A forum and panel discussion was held at Johns Hopkins Univ. to explain the refugee program and how it’s going in Baltimore, MD. There is lots of information about the history of refugees arriving in Baltimore, and there is the usual whinefest about not enough money to run the program properly.
The IRC (International Rescue Committee) has been resettling refugees in Baltimore since 1999. In fiscal year 2008 they resettled 480 refugees and 140 asylees, with the majority coming from Nepal, Myanmar and Iraq and various African nations.
The IRC sees Baltimore as a good city to resettle refugees to because the costs of living are lower than many other eastern cities. It is also fitted with accessible public transportation. Refugees also serve to further culturally enrich an already diverse city.
Martin Ford of the Maryland Office for New Americans said that resettlement agencies are under a great deal of pressure to provide comprehensive resettlement services with limited resources.
Limited resources! Readers should know that the International Rescue Committee is an approximately $200 million a year operation. In 2005 (No more recent financial documents would open) the organization received $88 million in taxpayer funding. So when they say that they put up thousands for each refugee family, know that a large portion of that comes from you!
This (IRC responsibility) includes paying for rent and utilities during their fist months here, as well as helping them secure employment. However, these grants total only $850 per refugee. Fikremariam (Worku Fikremariam, resettlement program manager for the International Rescue Committee in Baltimore) estimated that his agency spends $3,000 to $4,000 per refugee family in the first few months they are in the country.
Half of the $850 stays with the volag (IRC here) in addition to many other grants the IRC receives from various federal and state agencies. Again, the $3000 to $4000 is not all THEIR money, but largely your money.
Iraqi refugees are not happy campers!
A substantial portion of this article was taken up with a discussion of the unhappy and often unemployed Iraqi refugees who have been coming to the US at an increased rate in recent months. See our Iraqi refugee category for an abundance of unhappy Iraqi stories.

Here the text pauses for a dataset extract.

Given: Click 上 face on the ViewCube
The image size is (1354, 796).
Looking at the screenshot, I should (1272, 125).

One Iraqi asylee*, who asked to remain anonymous because he has many relatives still living in Iraq, estimated that he had already spent one year and several thousand dollars studying for recertification as a physician here. He held a high position in the government after the American invasion and supervised 10 Ph.D. candidates in their dissertation research. He estimated that he would not be properly certified to find a job in his field here until 2010. Until then he has found a part-time job as a translator.
Many recently arrived Iraqis have not been so lucky. This asylee recounted that prior to leaving Iraq many refugees did not realize that they would not be able to apply the same skills and knowledge in their new location. He said that a resettlement agency tried to place another refugee who had been a doctor in Iraq in a low skill job.

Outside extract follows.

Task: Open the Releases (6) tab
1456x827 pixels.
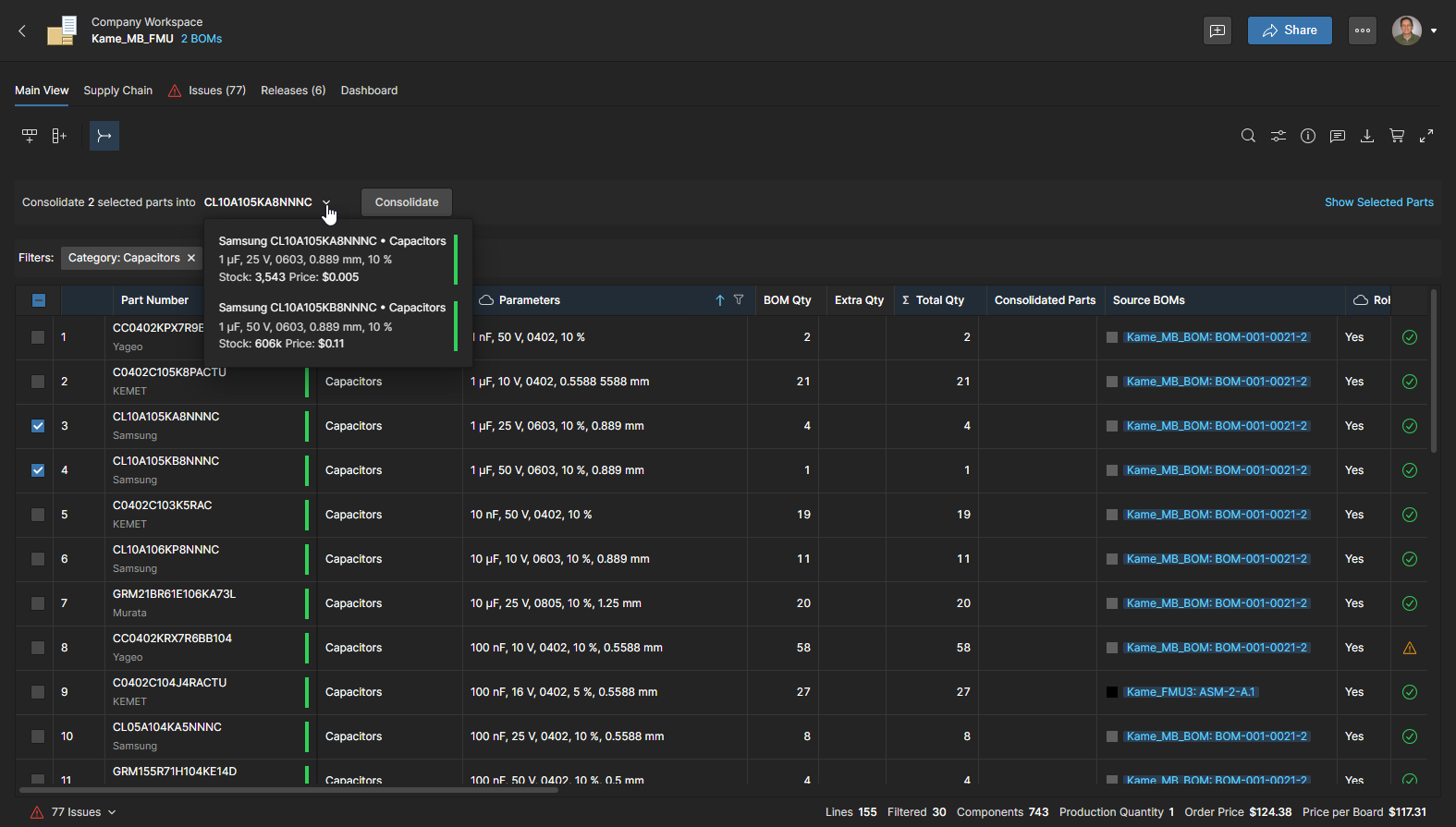Action: tap(292, 91)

“They asked him if he wanted to have a job like wiping the floor or washing dishes. This is impossible for our people, a lot of them prefer to go back home and be killed there than do those jobs here; it is like a stigma,” he said.
Where is the unrealisitic expectation coming from? We have heard on several previous occasions that the agency processing refugees overseas has not been doing a good job of sitting prospective refugees down and explaining the cold hard facts about our economic situation.
The Iraqi asylee said that many recently arrived Iraqis feel frustrated by their lack of success in securing suitable jobs. He contended that this is a result of the pre-departure orientation, which is received by Iraqis coming to the U.S. under the special immigrant visa created by Congress this year.
The rosy picture of America needs to go away, says IRC spokesman.
Sometimes they have to go through that for reality to hit and the rosy picture of America to go away,” Fikremariam said.”[In such situations] depression sets in, they are in an existential vacuum. ‘Who am I, why I am I here?’
* Asylees are given the same benefits as refugees, the difference is that they got to the US on their own steam and then sought asylum. We bring refugees to the US and pay their airfare. By the way, this is another way agencies like the IRC make money, they act as collection agents to recover the taxpayer funded airfare and then get to keep a cut for their work with only a portion going back to the federal treasury.